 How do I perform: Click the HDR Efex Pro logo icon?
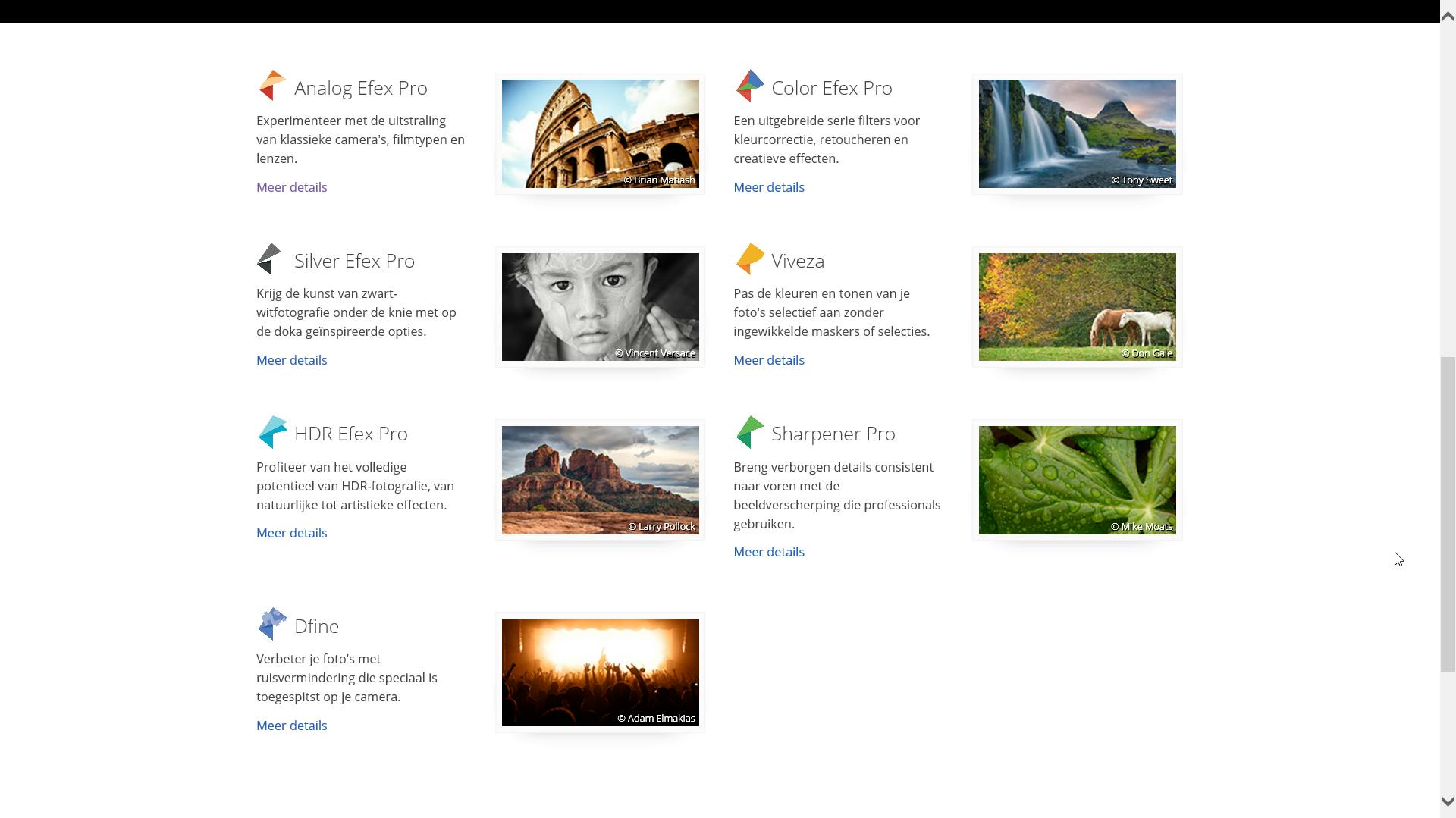point(271,432)
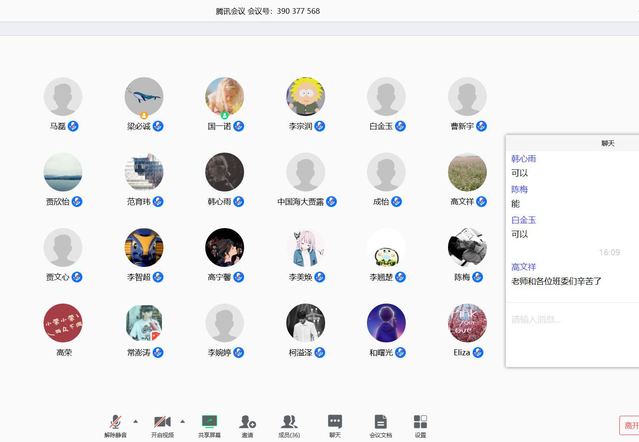
Task: Turn on camera with 开启视频
Action: (x=162, y=424)
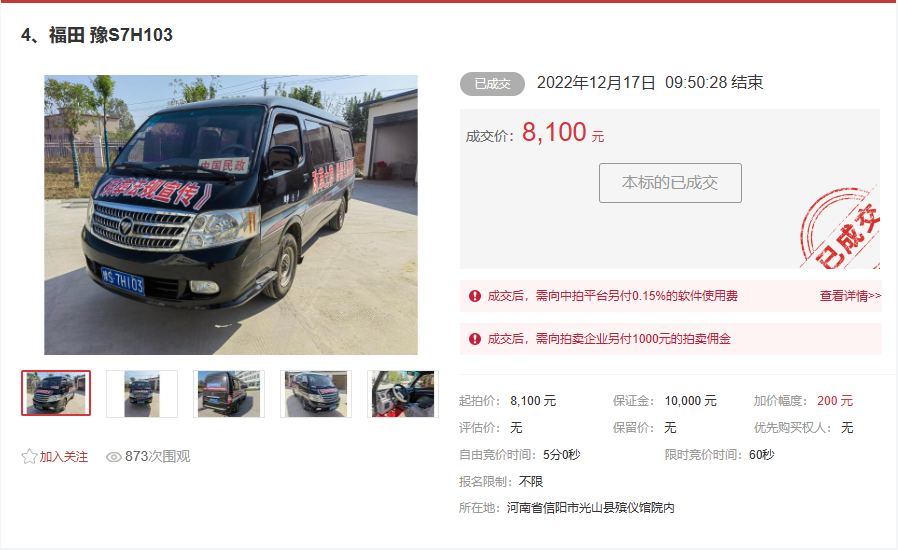Open the fourth thumbnail showing the van's side
Image resolution: width=898 pixels, height=550 pixels.
point(316,394)
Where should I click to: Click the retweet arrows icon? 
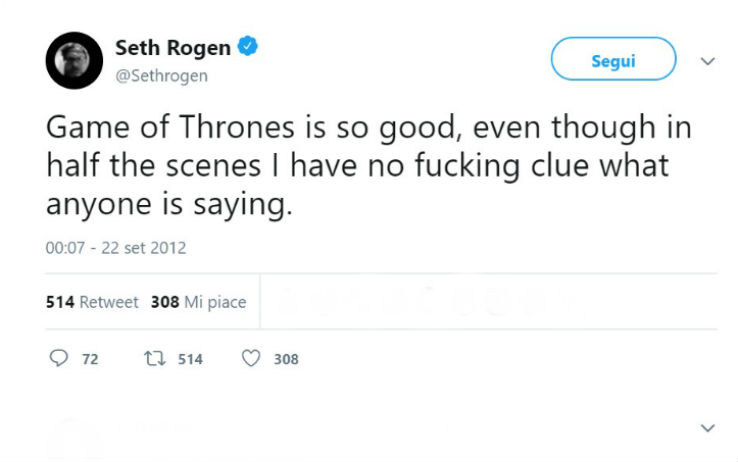(154, 358)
◇ ◇ ◇
Exercício curto ▸
Redimensione as linhas desde a que contém "Where should I" até o final das linhas, inclusive, reproduzindo-as com os pedidos e multiplicando por 1,35 cada coordenada das respostas, com arredondamento para inteiros e metades para cima. Deixe as imagens fora da resposta.

Resultado da tarefa ▸
Where should I click to: Click the retweet arrows icon? 
(208, 483)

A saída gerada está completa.